> **DATA TO PROCESS**
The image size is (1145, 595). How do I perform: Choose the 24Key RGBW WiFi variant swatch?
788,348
==
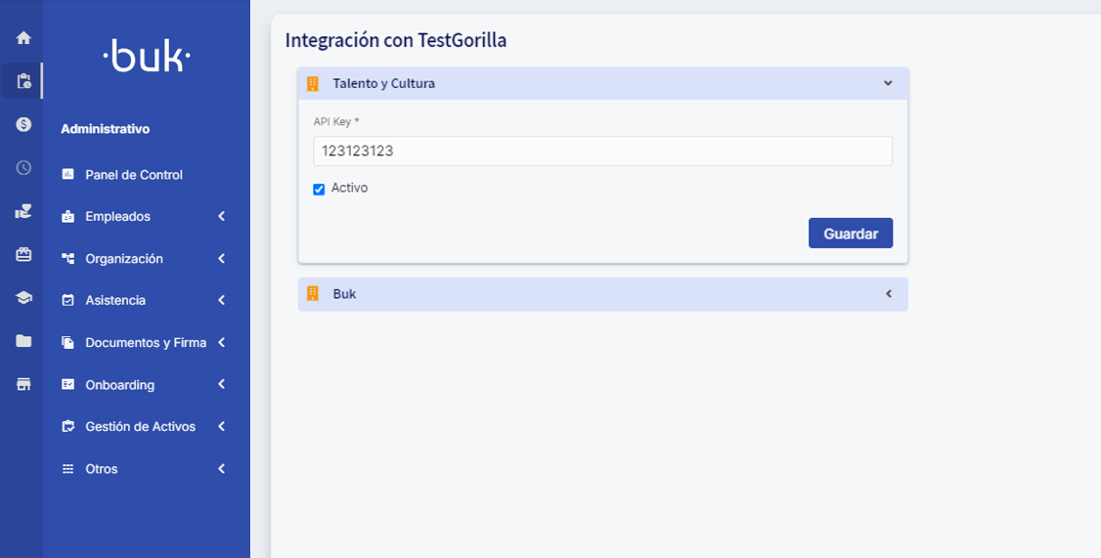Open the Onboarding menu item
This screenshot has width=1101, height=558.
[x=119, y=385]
...
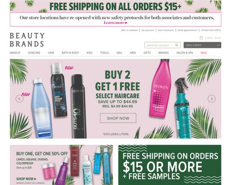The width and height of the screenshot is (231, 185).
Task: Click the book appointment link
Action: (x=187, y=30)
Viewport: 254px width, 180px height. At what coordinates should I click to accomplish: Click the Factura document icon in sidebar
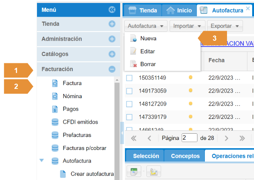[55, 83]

> **SET TASK**
Please turn the data above into a Markdown table with the columns "Number" and "Line", starting with the line containing "Open the Onboarding menu item" and going on through the line containing "[x=119, y=385]". Give each line its own numbered row, drop any blank lines, and leave the pictures out.

> **RESULT**
| Number | Line |
|---|---|
| 1 | Open the Onboarding menu item |
| 2 | This screenshot has width=1101, height=558. |
| 3 | [x=119, y=385] |